According to road signs in English and Italian, which Louis followed with eager eyes, this area contained a World Heritage site called the Valley of the Temples. Cartouche saw the passing ruins of a half dozen great Doric temples and tall statues, and many smaller structures, from the ancient Greek and Roman ages of Sicily's rich heritage. Each of the great temples was unique, a ghostly memory of its own period and milieu, and preserved from natural and human abuse.

These silent ruins, sweltering in a bloody egg yolk Mediterranean sunset, silently spoke of a magnificent and long-ago age. Civilizations had come and gone, wars had left their blood and gore and ghosts in the rich loam, but the countryside remained fertile. Phoenician traders, Carthaginian sailors, Greek tyrants, Roman consuls, Arab and Berber emirs, Norman barons, Renaissance cardinals, modern kings and presidents had filled the air with their bluster, and then vanished as if they never existed. Popes, bishops, and abbots had pontificated over this land, as had animist shamans, polytheistic priestesses, mystery cults, Islamic imams and muezzins, Turkish viziers, Byzantine metropolitans, and modern-day movie directors.

Sicily was so ancient that ancient Rome was a new child by comparison.

Nations and peoples came and went, kingdoms and empires crumbled into dust, armies spilled blood without their soldiers' or even their generals' names being remembered, but Sicily endures, along with the people diligently tilling its soil.

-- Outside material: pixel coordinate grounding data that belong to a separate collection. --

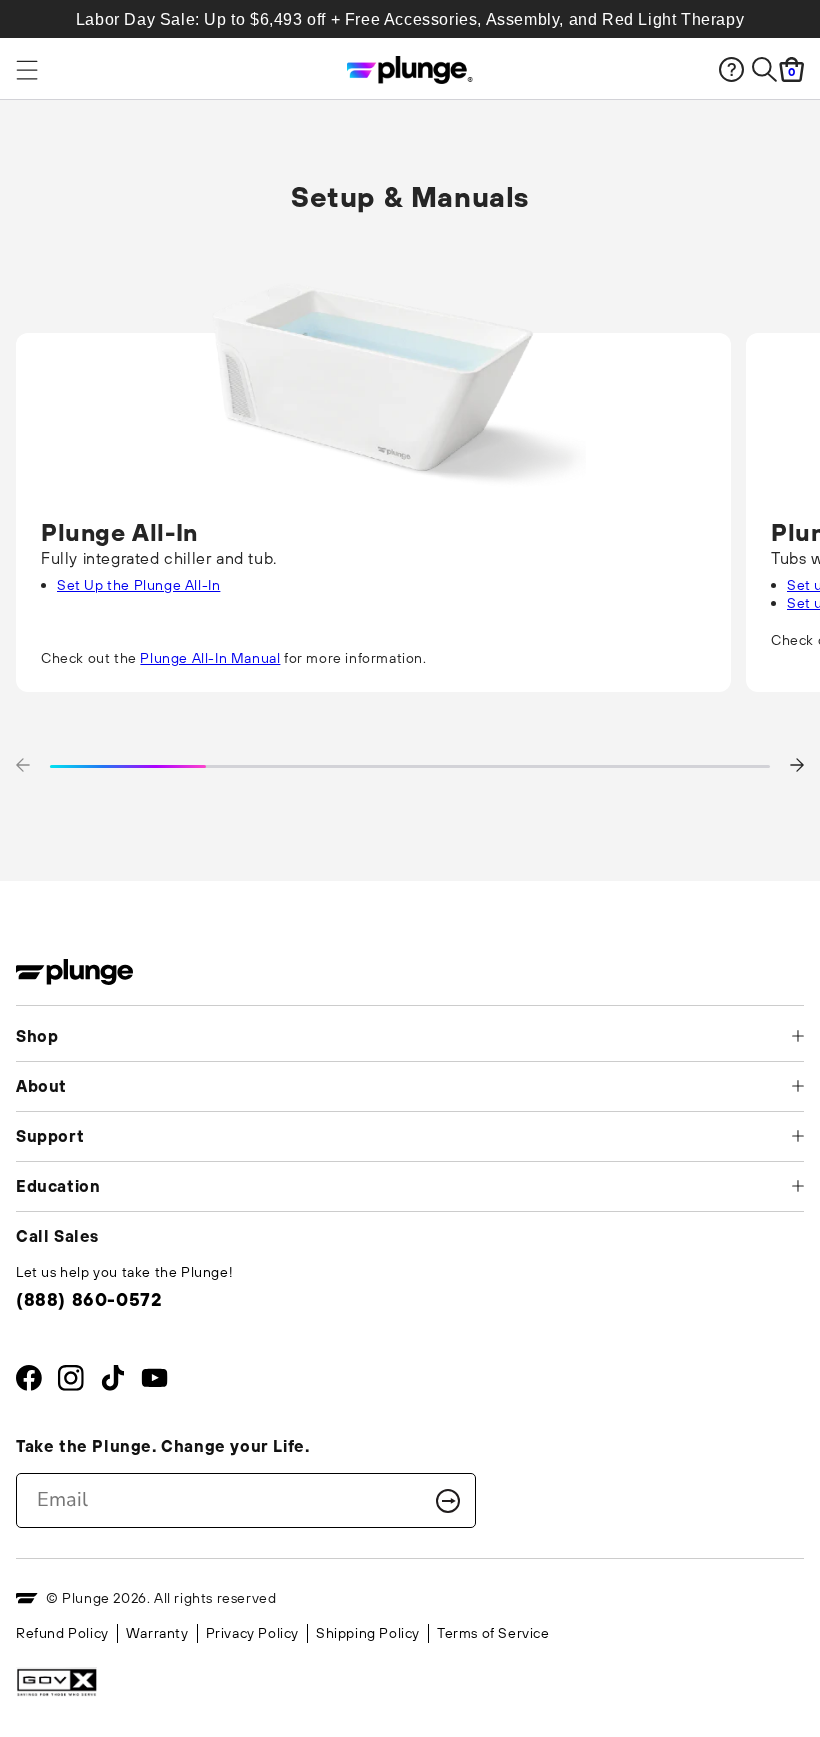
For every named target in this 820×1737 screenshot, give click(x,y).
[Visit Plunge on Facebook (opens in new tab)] (29, 1382)
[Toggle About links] (798, 1086)
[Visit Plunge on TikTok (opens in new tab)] (112, 1382)
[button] (23, 766)
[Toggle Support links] (798, 1136)
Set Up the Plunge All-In (138, 585)
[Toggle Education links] (798, 1186)
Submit (448, 1501)
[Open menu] (114, 70)
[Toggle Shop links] (798, 1036)
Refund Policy (62, 1633)
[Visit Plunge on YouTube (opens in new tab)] (154, 1382)
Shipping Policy (368, 1633)
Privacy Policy (252, 1633)
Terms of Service (493, 1633)
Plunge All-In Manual (210, 658)
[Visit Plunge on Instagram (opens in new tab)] (70, 1382)
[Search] (764, 69)
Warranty (157, 1633)
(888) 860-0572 (88, 1299)
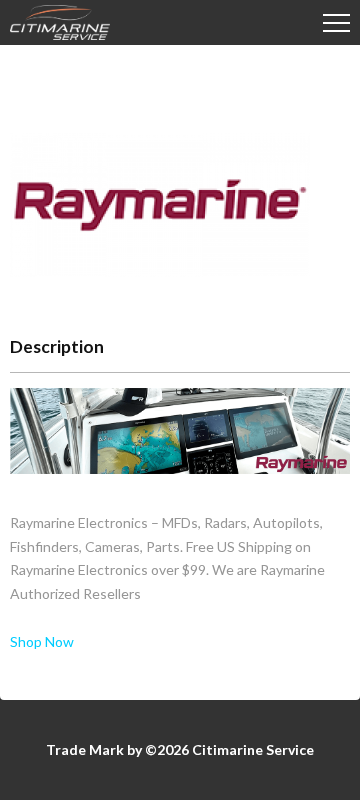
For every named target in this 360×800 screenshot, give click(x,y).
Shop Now (42, 641)
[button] (336, 22)
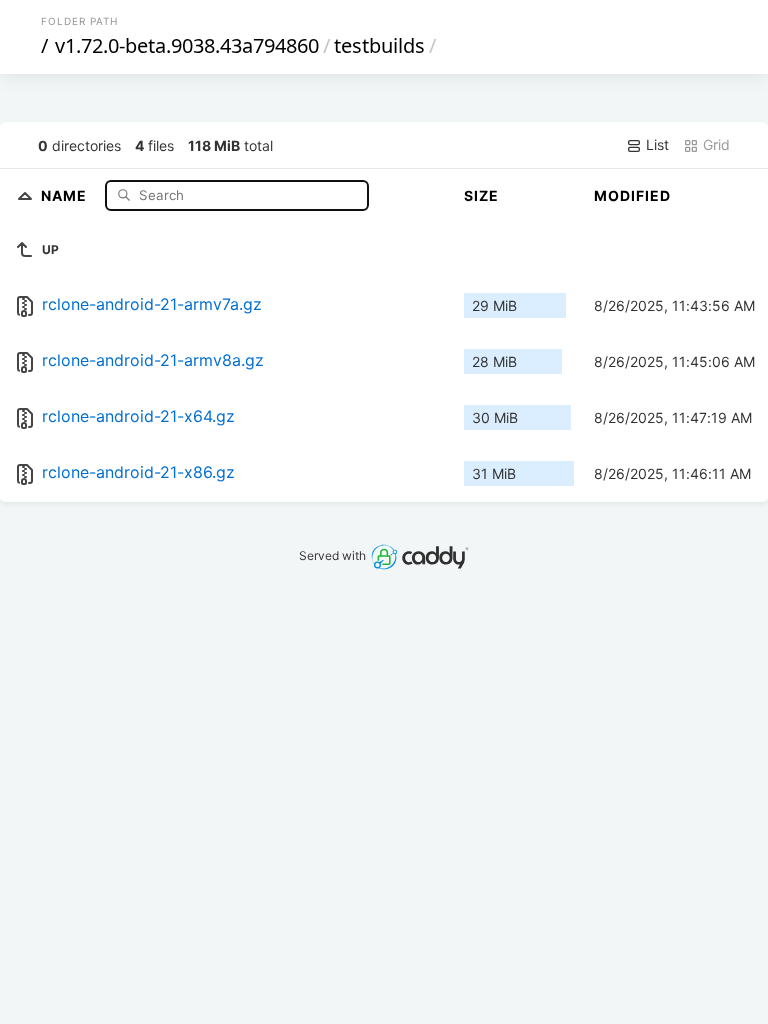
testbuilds (379, 45)
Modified (632, 195)
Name (66, 194)
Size (481, 195)
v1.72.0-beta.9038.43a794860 (187, 45)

Louis Cartouche was a man outside history, wanted by no nation, himself the son of an independent French-Canadian nation-state that might or might not one day finally be independent, teetering between nationhood and oblivion like so many other ethnic blood-soil shadows Blechstein had mentioned back at the Villa Caproni—among them Scotland, Ireland, Kurdistan, and many others.

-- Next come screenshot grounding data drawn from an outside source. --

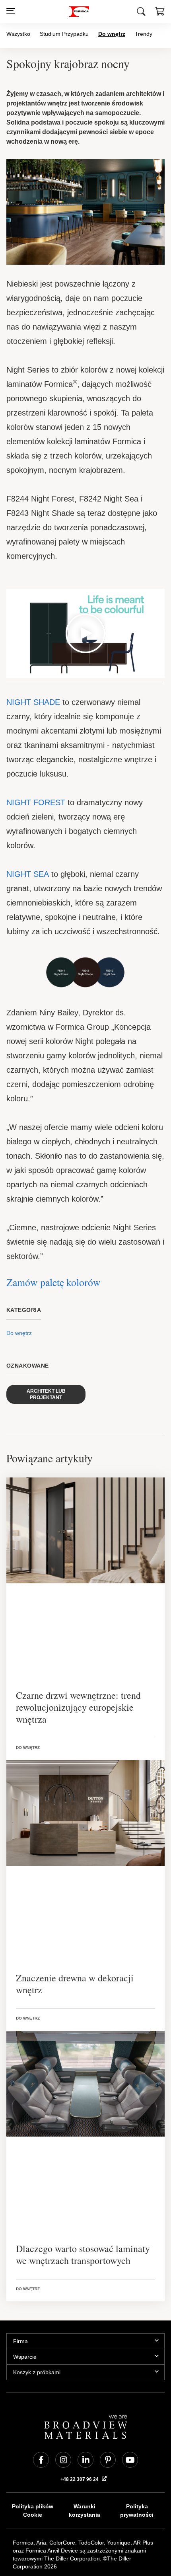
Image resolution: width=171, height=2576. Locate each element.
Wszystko (17, 33)
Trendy (140, 33)
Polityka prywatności (136, 2468)
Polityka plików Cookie (32, 2468)
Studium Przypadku (62, 33)
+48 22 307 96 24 (80, 2436)
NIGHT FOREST (34, 787)
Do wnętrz (109, 34)
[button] (160, 12)
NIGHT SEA (26, 845)
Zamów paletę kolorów (53, 1239)
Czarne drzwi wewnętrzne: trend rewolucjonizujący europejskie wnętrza (78, 1664)
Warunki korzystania (84, 2468)
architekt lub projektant (46, 1351)
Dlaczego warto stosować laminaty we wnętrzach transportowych (83, 2211)
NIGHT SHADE (32, 687)
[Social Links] (41, 2416)
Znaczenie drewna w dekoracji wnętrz (75, 1940)
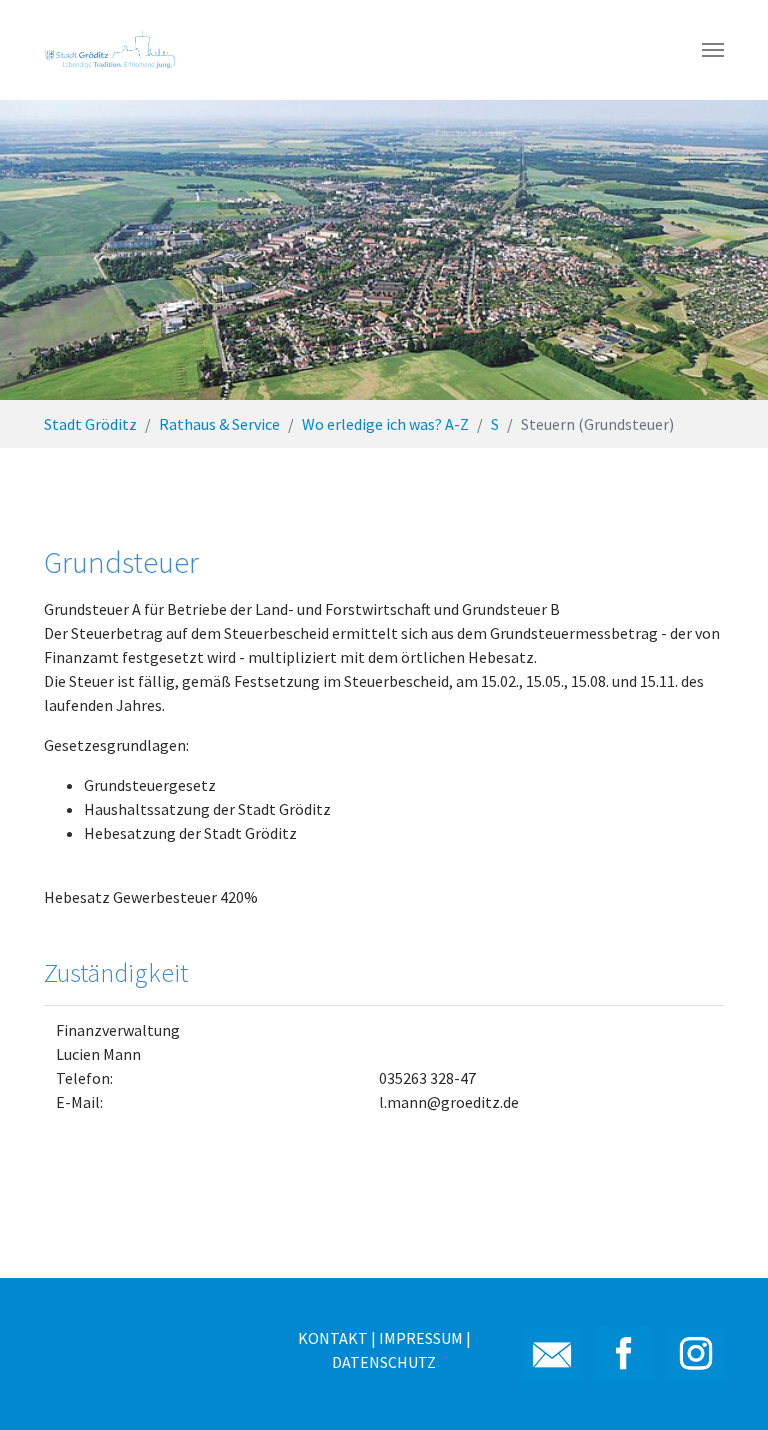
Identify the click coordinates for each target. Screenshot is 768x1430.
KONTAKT (333, 1338)
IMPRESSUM (421, 1338)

Louis Cartouche felt dazed and numbed by the twists and turns of what had become the most scary and amazing day in his life. Anything was possible, it seemed. He felt drunk with the evening sun-liquor of this enchanted place. He understood that finally, for the only time in his life, during this brief moment, he might touch the pulse of history. After a lifetime of being shunned, his powerful and terrifying invention might influence the course of human events. But now some unknown group of Sicilian assassins and Korean dojunim had kidnapped him—to what end?